**EXERCISE 1:** In the multipath text, what setting does it suggest adding to multipath.conf as an alternative for the lvm.conf filter?

**TEXT SHOWN:**
^^^^

Here is another relevant link from our docs - note the behavior of active/passive arrays as well (I see rdac is one of the multipath maps, and HP is listed in multipath.conf, though I did not see any maps): http://www.redhat.com/docs/en-US/Red_Hat_Enterprise_Linux/5/html/DM_Multipath/multipath_logical_volumes.html
For the lvm.conf filter line, instead of: filter = [ "a|/dev/sda2|", "a|/dev/mpath/|", "a|/dev/mapper/|", "r|.*|" ] try filter = [ "a|/dev/sda2|", "a|/dev/mpath/|", "a|/dev/mapper/3600*|", "r|.*|" ] Or alternatively, set "user_friendly_names yes" in multipath.conf and use filter = [ "a|/dev/sda2|", "a|/dev/mpath/|", "a|/dev/mapper/mpath*|", "r|.*|" ] (NOTE: I am not 100% sure all the issues with user_friendly_names have been addressed in RHEL5.4 but I know a lot of them have been fixed.)
If you don't have a blacklist in /etc/multipath.conf, you get the default, which is devnode ^(ram|raw|loop|fd|md|dm-|sr|scd|st)[0-9]*" devnode "^hd[a-z][[0-9]*]" which will keep you from pulling in the device types you don't want. The majority of users just use the default blacklist. To double check that multipath isn't wasting time trying to use devices that it can't, run # multipath -ll -v3 | less The first thing that happens is path discovery, you should see lines like dm-0: blacklisted dm-1: blacklisted Also sections like: sda: not found in pathvec sda: mask = 0x5 sda: bus = 1 sda: dev_t = 8:0 sda: size = 156250000 sda: vendor = ATA sda: product = WDC WD800JD-75MS sda: rev = 10.0 sda: h:b:t:l = 0:0:0:0 sda: path checker = readsector0 (config file default) sda: state = 2 where multipath is getting information for the non-blacklisted devices. You should only see sections like this for the devices you want multipath to run on. Note, multipath won't create a map on top of a device that is already open. Some people don't bother to blacklist devices like their root filesystem device, since, in initrd, multipath will only create the multipath maps that you explicitly set up, and after that, the root device will already be mounted. If you have only a couple of devices like this, it shouldn't add a noticeable amount of time if you don't bother to blacklist them. Also, multipath won't run whenever you run an lvm command, so the only slowdown you would see from this would be on startup, or whenever you explicitly ran multipath.

^^^^

**EXERCISE 2:** In the records, take the lines from the line with "You are a computer-use agent. 840x550 pixels." to the line with "pos(941,104)" and write them out again with "GUI agent" replaced by "screen agent" and nothing else changed. Give only those lines.

**MATERIALS PROVIDED:**
^^^^

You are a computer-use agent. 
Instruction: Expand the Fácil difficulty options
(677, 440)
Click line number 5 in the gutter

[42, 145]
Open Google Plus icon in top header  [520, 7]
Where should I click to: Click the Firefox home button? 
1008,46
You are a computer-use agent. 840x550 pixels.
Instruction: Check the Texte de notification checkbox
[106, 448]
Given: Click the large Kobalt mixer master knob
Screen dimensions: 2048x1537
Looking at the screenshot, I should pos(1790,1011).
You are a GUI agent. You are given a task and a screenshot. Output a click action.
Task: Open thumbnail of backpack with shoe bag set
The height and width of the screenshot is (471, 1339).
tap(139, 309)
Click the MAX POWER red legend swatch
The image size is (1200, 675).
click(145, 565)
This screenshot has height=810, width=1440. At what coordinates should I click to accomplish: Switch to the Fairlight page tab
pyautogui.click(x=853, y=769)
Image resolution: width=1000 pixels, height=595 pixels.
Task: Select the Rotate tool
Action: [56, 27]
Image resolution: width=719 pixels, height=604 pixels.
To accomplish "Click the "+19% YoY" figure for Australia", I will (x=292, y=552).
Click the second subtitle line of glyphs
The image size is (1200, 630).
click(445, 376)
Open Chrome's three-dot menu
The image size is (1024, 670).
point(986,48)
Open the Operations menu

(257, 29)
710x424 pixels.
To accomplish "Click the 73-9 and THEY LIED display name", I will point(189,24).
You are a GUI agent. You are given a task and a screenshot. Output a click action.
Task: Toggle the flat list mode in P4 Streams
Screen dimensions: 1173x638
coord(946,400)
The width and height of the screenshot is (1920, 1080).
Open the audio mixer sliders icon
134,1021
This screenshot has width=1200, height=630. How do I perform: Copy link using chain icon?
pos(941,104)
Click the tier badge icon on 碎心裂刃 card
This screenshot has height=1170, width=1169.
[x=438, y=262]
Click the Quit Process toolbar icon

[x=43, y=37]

^^^^

**FULL OUTPUT 1:** "user_friendly_names yes"

**FULL OUTPUT 2:**
You are a computer-use agent. 840x550 pixels.
Instruction: Check the Texte de notification checkbox
[106, 448]
Given: Click the large Kobalt mixer master knob
Screen dimensions: 2048x1537
Looking at the screenshot, I should pos(1790,1011).
You are a screen agent. You are given a task and a screenshot. Output a click action.
Task: Open thumbnail of backpack with shoe bag set
The height and width of the screenshot is (471, 1339).
tap(139, 309)
Click the MAX POWER red legend swatch
The image size is (1200, 675).
click(145, 565)
This screenshot has height=810, width=1440. At what coordinates should I click to accomplish: Switch to the Fairlight page tab
pyautogui.click(x=853, y=769)
Image resolution: width=1000 pixels, height=595 pixels.
Task: Select the Rotate tool
Action: [56, 27]
Image resolution: width=719 pixels, height=604 pixels.
To accomplish "Click the "+19% YoY" figure for Australia", I will (x=292, y=552).
Click the second subtitle line of glyphs
The image size is (1200, 630).
click(445, 376)
Open Chrome's three-dot menu
The image size is (1024, 670).
point(986,48)
Open the Operations menu

(257, 29)
710x424 pixels.
To accomplish "Click the 73-9 and THEY LIED display name", I will point(189,24).
You are a screen agent. You are given a task and a screenshot. Output a click action.
Task: Toggle the flat list mode in P4 Streams
Screen dimensions: 1173x638
coord(946,400)
The width and height of the screenshot is (1920, 1080).
Open the audio mixer sliders icon
134,1021
This screenshot has width=1200, height=630. How do I perform: Copy link using chain icon?
pos(941,104)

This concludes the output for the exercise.